==== PROVIDED ENTRIES

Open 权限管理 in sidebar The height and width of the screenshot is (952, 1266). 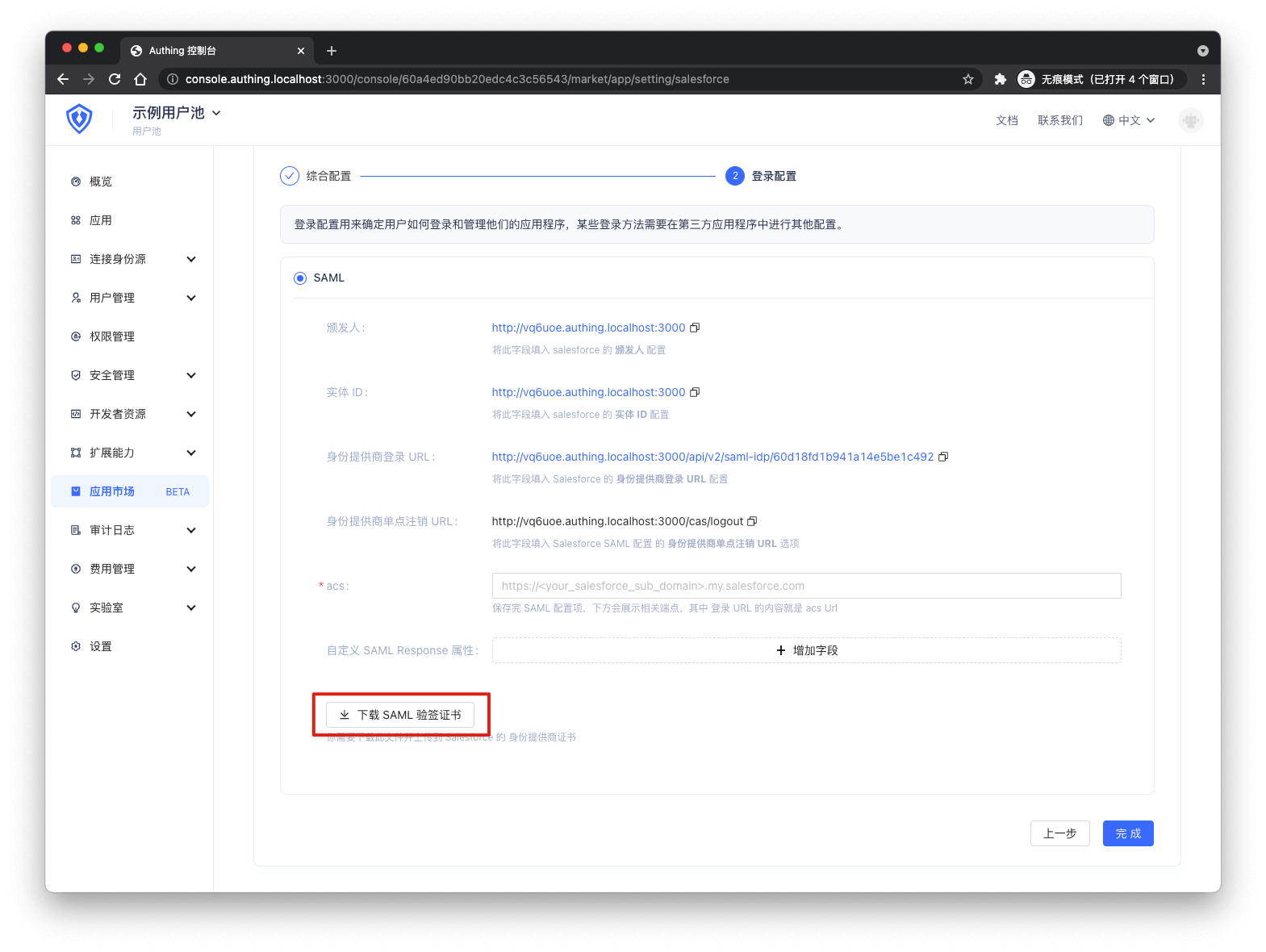pyautogui.click(x=112, y=336)
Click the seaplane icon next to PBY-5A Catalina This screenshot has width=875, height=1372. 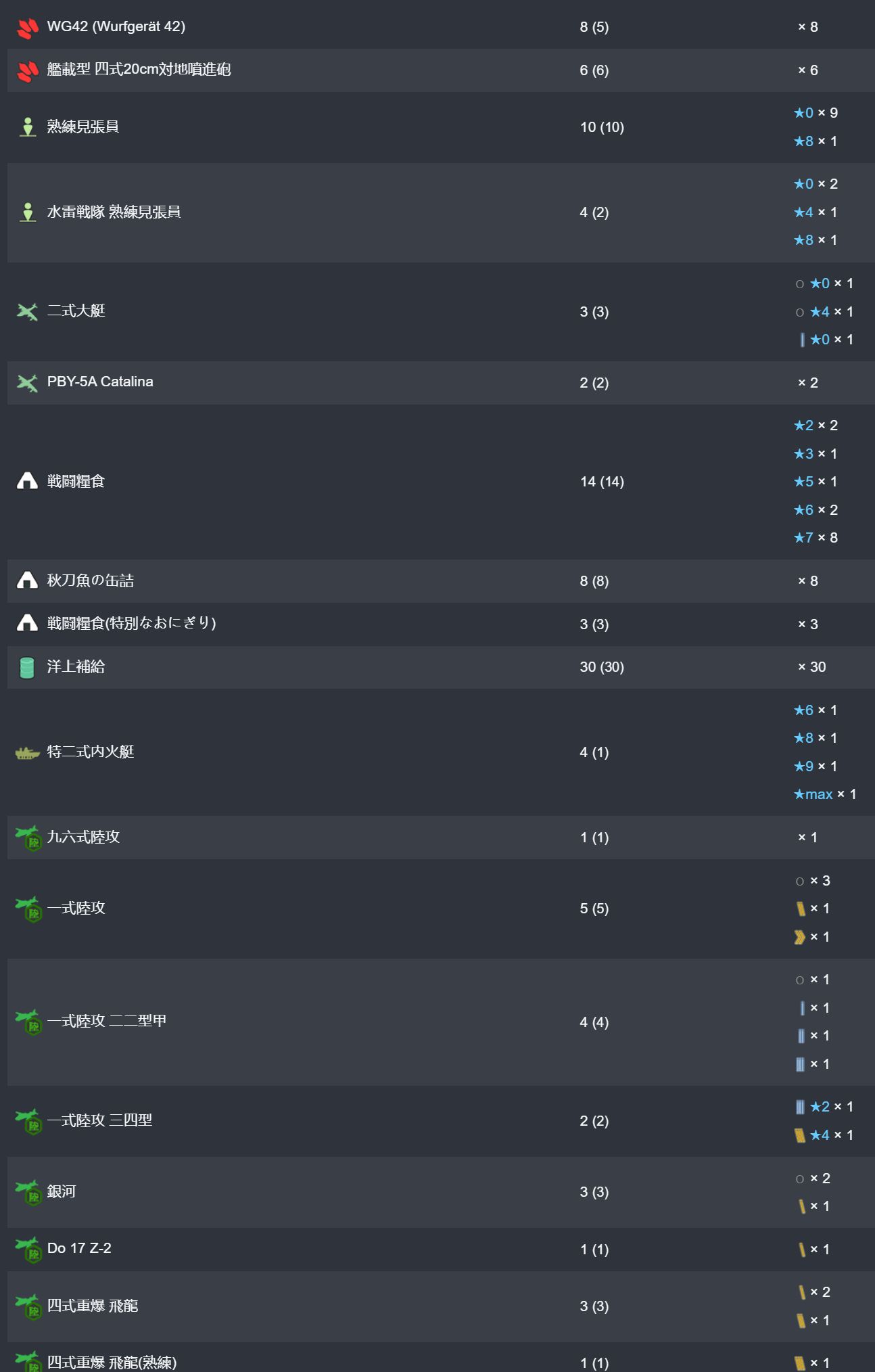click(27, 382)
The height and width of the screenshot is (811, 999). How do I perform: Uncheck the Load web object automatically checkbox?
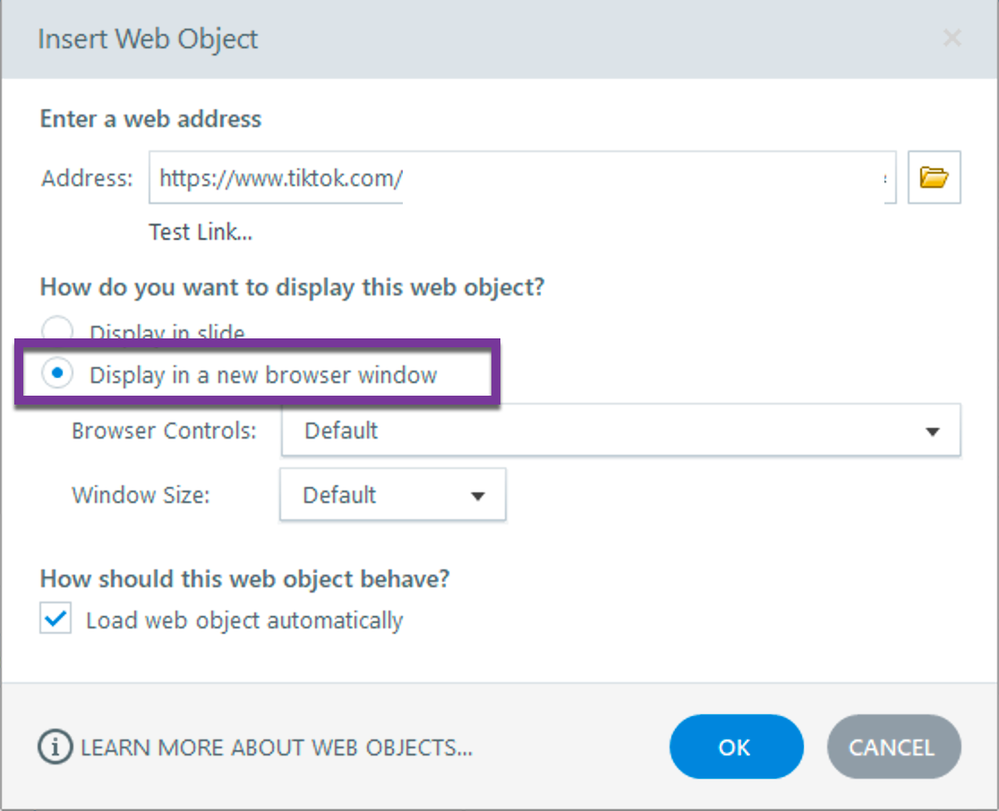(56, 620)
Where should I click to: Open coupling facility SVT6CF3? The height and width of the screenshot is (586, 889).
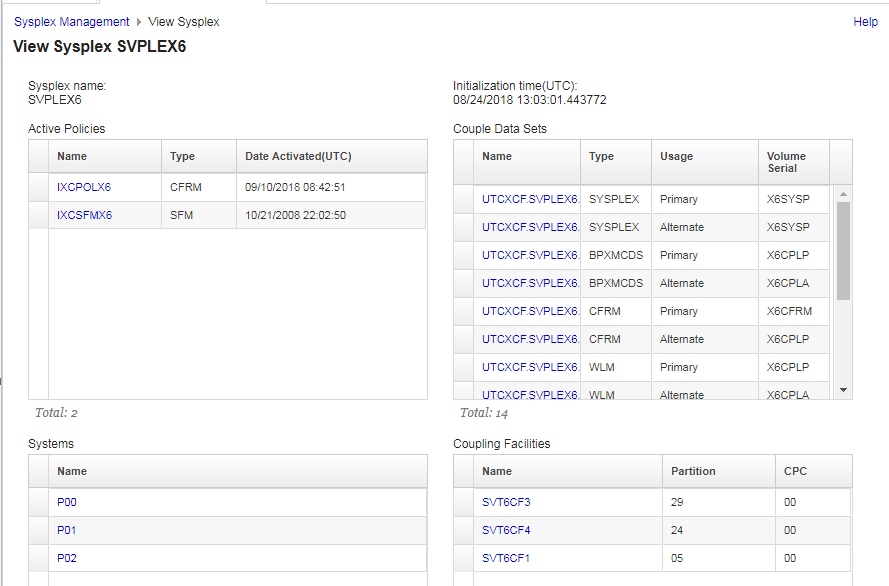[x=506, y=502]
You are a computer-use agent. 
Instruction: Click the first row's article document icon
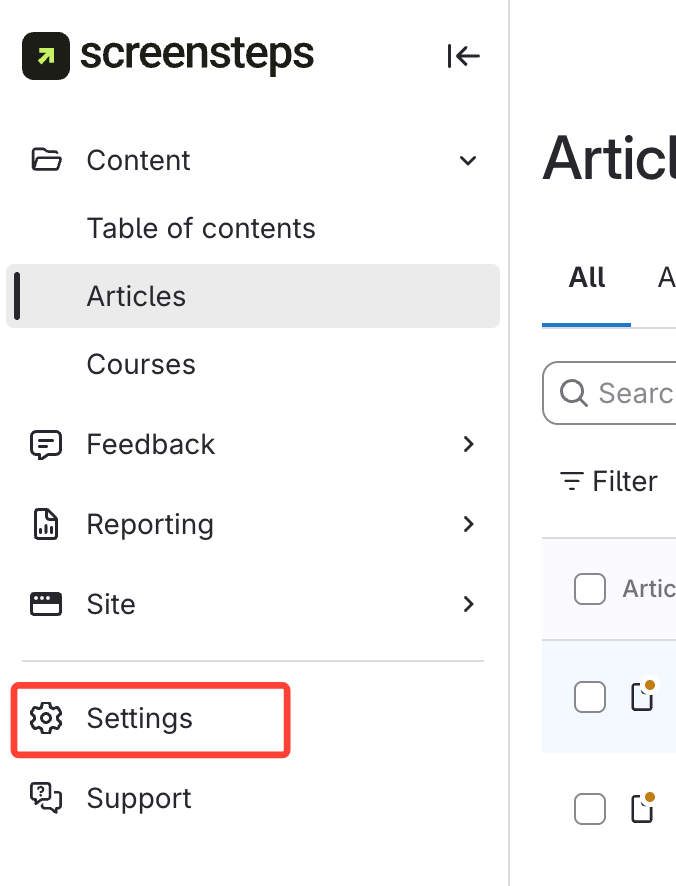(642, 696)
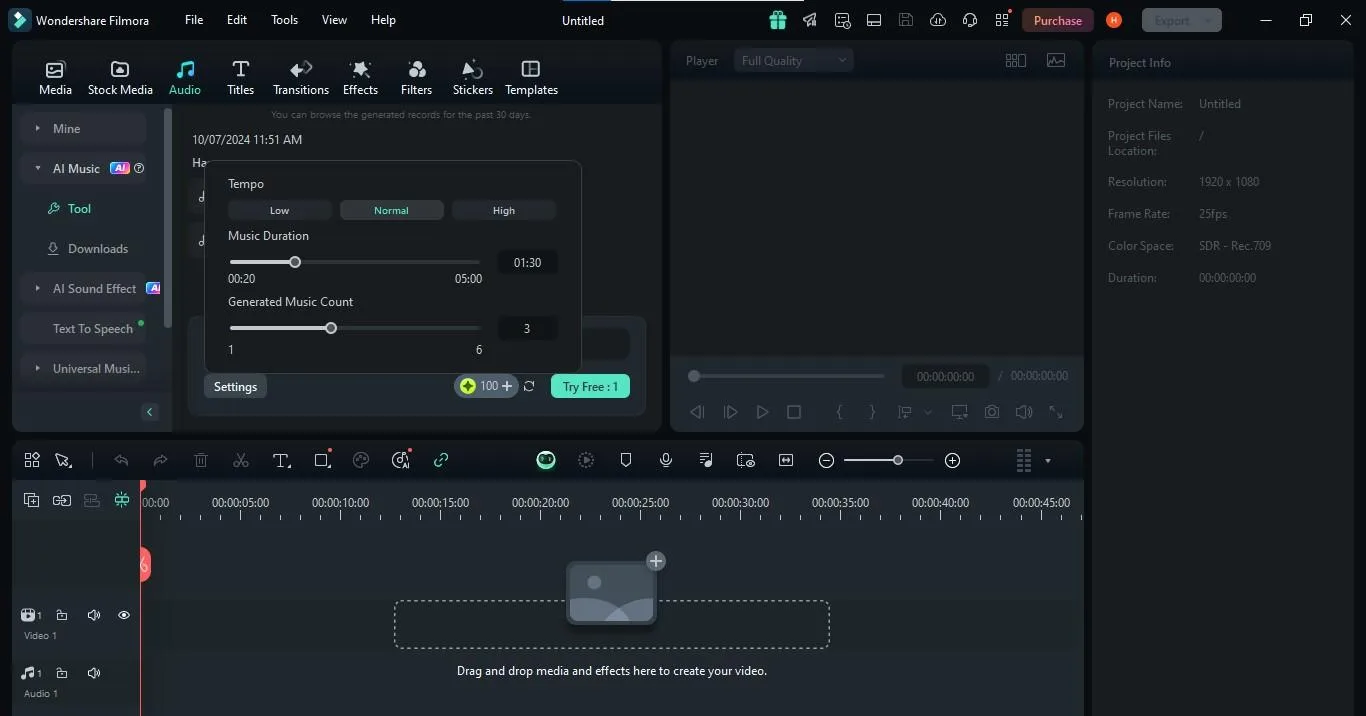This screenshot has height=716, width=1366.
Task: Mute the Audio 1 track
Action: [94, 673]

========

EXERCISE DIRECTIONS:
The lines to return run from the line containing "You are a computer-use agent." through the last line of the records. Give them exactly, omitting pictures.

ANSWER SECTION:
You are a computer-use agent. 
Instruction: Click the first row's article document icon
(642, 696)
This screenshot has height=716, width=1366.
Task: Mute the Audio 1 track
Action: [94, 673]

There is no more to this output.